According to a statement released by the NTSB late Tuesday, the NTSB invited ACRE and other organizations and agencies to provide technical expertise during the investigation, on the condition that they not reveal or comment on investigative information.  

"While we value the technical expertise that groups like ACRE can provide during the course of an investigation, it is counterproductive when an organization breaches the party agreement and publicly interprets or comments on investigation information," said NTSB Chairman Deborah A.P. Hersman in the statement. "Our rules exist to avoid the prospect of any party to an NTSB investigation offering its slant on the circumstances of the accident."

Jeffrey Chartier, an attorney for Rockefeller, said the his client experienced a nod or "a daze," almost like road fatigue or the phenomenon sometimes called highway hypnosis. He couldn't say how long it lasted. Chartier accompanied Rockefeller to his interview with NTSB investigators.

What Rockefeller remembers is "operating the train, coming to a section where the track was still clear — then, all of a sudden, feeling something was wrong and hitting the brakes," Chartier said. "... He felt something was not right, and he hit the brakes."

He called Rockefeller "a guy with a stellar record who, I believe, did nothing wrong."

"You've got a good guy and an accident," he said. "... A terrible accident is what it is." 

Alcohol tests on the train's crew members were negative, and investigators were awaiting the results of drug tests, the NTSB said. 

On the day of the crash, Rockefeller was on the second day of a five-day work week, reporting at 5:04 a.m. after a typical nine-hour shift the day before, NTSB board member Earl Weener said.  

"There's every indication that he would have had time to get full restorative sleep," Weener said.

Weener didn't address specifically what the engineer was doing in the hours before his shift started but said part of the investigation will be creating a 72-hour timeline of his activities.

Bottalico said Rockefeller "never said anything about not getting enough sleep." But he said the engineer had switched just weeks earlier from the night shift to the day shift, "so he did have a change in his hours and his circadian rhythms with regard to sleep."

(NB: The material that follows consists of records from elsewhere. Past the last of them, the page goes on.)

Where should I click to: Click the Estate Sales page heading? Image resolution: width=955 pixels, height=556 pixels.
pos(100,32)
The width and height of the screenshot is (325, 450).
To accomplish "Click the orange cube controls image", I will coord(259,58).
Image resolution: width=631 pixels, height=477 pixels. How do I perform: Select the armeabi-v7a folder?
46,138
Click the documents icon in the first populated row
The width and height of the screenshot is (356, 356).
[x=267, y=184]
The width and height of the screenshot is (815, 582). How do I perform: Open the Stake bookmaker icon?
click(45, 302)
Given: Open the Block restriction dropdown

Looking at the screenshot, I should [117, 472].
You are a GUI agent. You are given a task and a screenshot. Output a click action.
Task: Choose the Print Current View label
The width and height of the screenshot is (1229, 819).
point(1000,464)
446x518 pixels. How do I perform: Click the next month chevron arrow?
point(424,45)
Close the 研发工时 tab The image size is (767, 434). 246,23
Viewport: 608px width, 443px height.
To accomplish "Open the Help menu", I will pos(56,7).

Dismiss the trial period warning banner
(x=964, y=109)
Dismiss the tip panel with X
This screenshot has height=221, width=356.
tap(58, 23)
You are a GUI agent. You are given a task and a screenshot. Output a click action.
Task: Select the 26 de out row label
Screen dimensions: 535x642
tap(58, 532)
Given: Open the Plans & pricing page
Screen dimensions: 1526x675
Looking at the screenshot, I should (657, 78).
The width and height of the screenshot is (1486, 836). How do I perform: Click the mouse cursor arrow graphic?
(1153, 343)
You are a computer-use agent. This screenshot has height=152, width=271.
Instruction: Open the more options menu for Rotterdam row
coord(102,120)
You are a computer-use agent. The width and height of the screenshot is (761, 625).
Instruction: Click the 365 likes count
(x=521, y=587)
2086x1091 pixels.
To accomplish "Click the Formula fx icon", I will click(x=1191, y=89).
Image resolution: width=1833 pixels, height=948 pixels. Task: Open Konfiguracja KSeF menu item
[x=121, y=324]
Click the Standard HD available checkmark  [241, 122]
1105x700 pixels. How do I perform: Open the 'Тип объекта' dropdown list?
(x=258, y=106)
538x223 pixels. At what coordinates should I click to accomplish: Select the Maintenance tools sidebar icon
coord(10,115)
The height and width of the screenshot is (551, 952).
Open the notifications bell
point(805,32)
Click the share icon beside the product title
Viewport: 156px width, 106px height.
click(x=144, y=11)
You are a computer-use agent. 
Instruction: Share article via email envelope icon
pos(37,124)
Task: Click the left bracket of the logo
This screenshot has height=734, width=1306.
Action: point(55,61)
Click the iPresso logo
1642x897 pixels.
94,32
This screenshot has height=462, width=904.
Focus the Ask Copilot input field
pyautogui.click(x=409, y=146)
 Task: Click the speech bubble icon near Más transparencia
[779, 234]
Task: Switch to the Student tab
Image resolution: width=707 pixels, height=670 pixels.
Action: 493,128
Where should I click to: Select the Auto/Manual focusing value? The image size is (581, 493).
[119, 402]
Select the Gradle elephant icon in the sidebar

The New York Post reported that Rockefeller claimed to investigators that the train's brakes malfunctioned prior to the crash, but Weener said that there was "no indication that the brake systems were not functioning properly."

The Post reported that a criminal investigation into the crash has been launched by the Bronx District Attorney's office and the New York Police Department, and Rockefeller could face involuntary manslaughter and reckless endangerment charges. Meanwhile, a 58-year-old woman who suffered near-fatal spinal injuries has filed paperwork to sue the Metropolitan Transportation Authority (MTA), which oversees Metro-North. 

The head of the Federal Railroad Administration, Joseph Szabo, blasted MTA over the derailment. 

Szabo said  in a letter that his administration and the U.S. Transportation Department "have serious concerns" following the accident and three others that occurred in New York and Connecticut from May through July.

Szabo added that a federal team has been working closely with Metro-North Railroad and the MTA. But he says "immediate corrective action is imperative."

The MTA said the safety of its customers "has always been, and will always continue to be" its top priority.

It said a panel is conducting a comprehensive probe of the "safety culture" throughout the MTA and it looks forward to further work with federal officials.

As of Wednesday morning, 98 percent of the Hudson Line service -- which runs between Poughkeepsie, N.Y. and Manhattan's Grand Central Station -- was restored, according to the MTA.

The Associated Press contributed to this report.